Published November 24, 2009 10:08 am - ANDERSON — Terri Walker was just 32 years old when she was diagnosed with Stage II breast cancer. But under a recent controversial report issued by an independent panel of medical professionals, Walker, and other women under 50, shouldn’t necessarily be getting annual mammograms.
Mammograms at 40? 50? When?
Doctors, patients react to controversial breast cancer screening report
By Brandi Watters, Herald Bulletin Staff Writer
ANDERSON — Terri Walker was just 32 years old when she was diagnosed with Stage II breast cancer.
But under a recent controversial report issued by an independent panel of medical professionals, Walker, and other women under 50, shouldn’t necessarily be getting annual mammograms.
The report from the U.S. Preventive Services Task Force, or USPSTF, was released earlier this month and has caused controversy among doctors who have treated thousands of women diagnosed with breast cancer before age 50.
“The USPSTF recommends against routine screening mammography in women aged 40 to 49 years.
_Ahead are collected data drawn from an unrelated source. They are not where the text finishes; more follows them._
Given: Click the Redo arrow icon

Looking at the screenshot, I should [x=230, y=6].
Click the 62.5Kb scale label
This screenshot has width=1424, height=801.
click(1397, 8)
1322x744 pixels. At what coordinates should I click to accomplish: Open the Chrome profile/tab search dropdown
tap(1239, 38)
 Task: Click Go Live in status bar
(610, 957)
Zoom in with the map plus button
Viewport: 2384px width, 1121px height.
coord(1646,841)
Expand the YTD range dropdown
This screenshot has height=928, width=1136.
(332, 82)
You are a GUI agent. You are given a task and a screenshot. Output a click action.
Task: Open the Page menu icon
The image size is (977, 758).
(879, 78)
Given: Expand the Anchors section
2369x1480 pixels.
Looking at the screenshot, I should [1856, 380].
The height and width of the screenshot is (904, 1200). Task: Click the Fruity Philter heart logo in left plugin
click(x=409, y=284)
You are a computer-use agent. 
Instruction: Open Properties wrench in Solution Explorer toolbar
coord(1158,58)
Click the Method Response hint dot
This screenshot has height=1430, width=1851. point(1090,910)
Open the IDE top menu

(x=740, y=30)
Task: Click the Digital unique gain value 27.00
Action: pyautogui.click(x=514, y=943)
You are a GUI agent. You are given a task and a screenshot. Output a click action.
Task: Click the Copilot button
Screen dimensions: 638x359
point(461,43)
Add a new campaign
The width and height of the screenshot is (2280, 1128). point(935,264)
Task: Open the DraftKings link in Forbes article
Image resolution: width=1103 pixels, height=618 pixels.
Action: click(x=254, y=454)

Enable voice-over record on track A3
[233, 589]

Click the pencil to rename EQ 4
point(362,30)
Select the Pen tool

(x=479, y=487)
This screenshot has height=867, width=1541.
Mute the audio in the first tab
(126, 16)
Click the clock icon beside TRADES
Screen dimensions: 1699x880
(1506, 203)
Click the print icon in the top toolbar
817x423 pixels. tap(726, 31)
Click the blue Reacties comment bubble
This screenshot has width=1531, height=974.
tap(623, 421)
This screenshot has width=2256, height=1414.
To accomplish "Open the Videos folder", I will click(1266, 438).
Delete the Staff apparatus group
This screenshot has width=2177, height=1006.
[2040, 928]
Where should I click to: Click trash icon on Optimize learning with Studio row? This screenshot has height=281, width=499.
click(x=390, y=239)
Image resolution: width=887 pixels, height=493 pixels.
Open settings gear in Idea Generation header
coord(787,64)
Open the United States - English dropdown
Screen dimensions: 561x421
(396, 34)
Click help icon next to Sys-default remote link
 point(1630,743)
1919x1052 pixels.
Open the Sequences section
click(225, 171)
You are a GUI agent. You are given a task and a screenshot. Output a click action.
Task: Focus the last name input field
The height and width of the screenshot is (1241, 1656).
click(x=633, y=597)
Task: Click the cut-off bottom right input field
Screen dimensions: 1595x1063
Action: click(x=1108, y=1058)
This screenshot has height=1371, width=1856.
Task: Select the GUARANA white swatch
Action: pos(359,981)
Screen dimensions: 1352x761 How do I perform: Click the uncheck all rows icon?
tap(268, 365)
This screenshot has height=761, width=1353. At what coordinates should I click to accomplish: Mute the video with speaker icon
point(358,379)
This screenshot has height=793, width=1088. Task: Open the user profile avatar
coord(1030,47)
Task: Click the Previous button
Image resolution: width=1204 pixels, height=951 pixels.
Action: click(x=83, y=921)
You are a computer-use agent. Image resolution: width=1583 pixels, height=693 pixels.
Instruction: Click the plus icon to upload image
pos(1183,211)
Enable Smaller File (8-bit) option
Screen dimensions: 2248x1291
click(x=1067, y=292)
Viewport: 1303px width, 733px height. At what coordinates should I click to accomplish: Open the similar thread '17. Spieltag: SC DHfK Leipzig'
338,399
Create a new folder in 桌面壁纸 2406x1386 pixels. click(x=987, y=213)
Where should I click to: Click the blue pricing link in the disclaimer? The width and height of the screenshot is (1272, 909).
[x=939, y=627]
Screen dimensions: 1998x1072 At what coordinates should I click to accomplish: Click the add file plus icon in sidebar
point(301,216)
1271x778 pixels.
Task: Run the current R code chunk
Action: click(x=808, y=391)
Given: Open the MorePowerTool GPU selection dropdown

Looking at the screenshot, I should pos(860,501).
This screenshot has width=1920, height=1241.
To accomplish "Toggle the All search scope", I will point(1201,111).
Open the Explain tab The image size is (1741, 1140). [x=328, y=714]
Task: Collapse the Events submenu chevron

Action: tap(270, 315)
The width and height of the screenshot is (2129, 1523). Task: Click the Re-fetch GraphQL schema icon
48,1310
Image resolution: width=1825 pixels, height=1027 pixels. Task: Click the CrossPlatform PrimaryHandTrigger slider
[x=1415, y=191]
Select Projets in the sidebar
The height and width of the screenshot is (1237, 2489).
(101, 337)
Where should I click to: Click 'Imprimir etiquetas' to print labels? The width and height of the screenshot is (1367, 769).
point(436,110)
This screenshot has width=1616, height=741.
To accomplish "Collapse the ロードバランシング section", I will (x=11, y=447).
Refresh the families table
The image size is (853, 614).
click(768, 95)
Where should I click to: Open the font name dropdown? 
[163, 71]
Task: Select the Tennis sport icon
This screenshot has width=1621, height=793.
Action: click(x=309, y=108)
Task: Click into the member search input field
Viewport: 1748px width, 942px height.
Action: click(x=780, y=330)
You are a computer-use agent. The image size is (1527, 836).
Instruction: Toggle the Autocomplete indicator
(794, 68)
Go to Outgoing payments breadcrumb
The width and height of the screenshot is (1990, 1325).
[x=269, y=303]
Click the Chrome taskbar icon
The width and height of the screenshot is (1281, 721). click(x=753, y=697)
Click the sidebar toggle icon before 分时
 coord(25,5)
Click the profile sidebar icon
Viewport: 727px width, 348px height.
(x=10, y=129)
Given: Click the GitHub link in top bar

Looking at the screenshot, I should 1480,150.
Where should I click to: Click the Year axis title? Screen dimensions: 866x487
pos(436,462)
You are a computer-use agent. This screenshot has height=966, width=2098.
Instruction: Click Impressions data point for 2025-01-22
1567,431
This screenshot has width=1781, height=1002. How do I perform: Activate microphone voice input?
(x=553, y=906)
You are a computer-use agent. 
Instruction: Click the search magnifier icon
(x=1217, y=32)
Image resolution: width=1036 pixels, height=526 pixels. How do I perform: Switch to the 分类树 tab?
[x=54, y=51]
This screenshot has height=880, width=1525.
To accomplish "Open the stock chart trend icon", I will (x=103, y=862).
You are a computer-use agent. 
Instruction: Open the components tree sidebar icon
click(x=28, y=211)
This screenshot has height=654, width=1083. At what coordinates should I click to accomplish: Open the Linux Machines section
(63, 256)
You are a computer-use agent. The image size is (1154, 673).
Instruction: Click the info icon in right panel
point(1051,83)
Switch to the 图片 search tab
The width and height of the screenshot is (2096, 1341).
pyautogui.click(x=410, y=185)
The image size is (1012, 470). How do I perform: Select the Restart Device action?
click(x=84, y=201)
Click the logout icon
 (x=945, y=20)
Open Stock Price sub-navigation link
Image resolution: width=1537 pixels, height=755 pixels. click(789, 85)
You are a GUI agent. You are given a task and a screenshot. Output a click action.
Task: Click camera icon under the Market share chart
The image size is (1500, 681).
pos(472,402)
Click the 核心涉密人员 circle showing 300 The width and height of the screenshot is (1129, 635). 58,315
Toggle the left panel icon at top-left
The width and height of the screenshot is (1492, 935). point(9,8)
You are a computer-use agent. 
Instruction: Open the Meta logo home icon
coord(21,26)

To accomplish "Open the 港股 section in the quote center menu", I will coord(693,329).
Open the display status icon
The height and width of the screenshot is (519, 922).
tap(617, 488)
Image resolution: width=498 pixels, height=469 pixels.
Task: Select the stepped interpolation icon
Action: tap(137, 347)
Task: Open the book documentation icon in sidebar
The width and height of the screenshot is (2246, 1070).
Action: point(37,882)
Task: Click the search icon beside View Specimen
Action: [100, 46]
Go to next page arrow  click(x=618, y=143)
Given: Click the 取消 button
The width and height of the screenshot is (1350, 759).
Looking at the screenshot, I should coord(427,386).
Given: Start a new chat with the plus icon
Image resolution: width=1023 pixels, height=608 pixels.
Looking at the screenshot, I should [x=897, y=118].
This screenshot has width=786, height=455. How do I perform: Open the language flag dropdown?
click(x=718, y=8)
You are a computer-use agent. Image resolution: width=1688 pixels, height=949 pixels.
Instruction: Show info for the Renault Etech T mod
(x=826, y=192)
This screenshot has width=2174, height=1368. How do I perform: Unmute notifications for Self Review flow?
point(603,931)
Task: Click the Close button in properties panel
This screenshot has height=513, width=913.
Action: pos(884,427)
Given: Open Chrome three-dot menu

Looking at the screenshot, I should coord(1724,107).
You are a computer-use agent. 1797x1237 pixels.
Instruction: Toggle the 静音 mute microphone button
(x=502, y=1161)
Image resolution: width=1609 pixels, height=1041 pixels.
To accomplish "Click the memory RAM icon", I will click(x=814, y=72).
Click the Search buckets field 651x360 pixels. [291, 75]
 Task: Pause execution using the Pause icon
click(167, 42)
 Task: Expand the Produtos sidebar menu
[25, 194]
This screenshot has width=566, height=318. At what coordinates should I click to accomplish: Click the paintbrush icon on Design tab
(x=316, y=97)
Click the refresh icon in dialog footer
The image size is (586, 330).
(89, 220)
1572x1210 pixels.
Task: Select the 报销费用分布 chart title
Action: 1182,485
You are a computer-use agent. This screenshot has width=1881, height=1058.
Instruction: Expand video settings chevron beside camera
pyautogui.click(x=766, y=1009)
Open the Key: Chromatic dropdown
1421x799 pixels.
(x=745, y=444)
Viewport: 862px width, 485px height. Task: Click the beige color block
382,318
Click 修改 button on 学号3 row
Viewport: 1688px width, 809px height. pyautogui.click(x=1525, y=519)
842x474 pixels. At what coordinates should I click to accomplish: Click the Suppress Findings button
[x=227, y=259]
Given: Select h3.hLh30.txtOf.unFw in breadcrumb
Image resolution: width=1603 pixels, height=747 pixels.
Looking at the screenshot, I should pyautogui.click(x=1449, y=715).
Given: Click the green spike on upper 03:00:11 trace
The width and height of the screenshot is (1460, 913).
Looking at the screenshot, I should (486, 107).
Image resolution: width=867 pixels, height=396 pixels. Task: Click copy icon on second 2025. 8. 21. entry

The decision to start regular, biennial screening mammography before the age of 50 should be an individual one and take patient context into account, including the patient’s values regarding specific benefits and harms,” the report notes.
The report questions the effectiveness of women performing breast self-exams and recommends that women over 50 get screened for breast cancer every two years, not annually as is currently recommended by the American Cancer Society.
Currently the American Cancer Society recommends that women begin receiving mammograms annually at age 40. Dr. Darrel Ross, a radiation oncologist with Saint John’s Health System, said the report is “disheartening.”
The report indicates that screening women under 50 often results in false positives and may not be worth the risk of the radiation patients are exposed to during the mammogram and the unnecessary biopsies that follow.
“These are coming down to critical issues in what is the value of a human life to us and what that means,” Ross said.
Between 2000 and 2008, Ross said, 12.5 percent of all women diagnosed with breast cancer and treated at Saint John’s were under 50.
“12.5 percent is nothing to sneeze at,” he said.
Ross said women should continue to get annual mammograms beginning at age 40, despite the report’s assertion that the risk of radiation may not support it.
“There is no harm in getting a screening mammogram. There’s an exceedingly minor risk of radiation,” he said.
Kathy Creasy of Anderson had just turned 49 when she was diagnosed with Stage I breast cancer.
Creasy said she would never choose the risk of allowing her cancer to grow over the risk of radiation from a mammogram. “I think that the benefits far, far outweigh the risks.”
Ross is also concerned that the report could have implications for health care insurance coverage.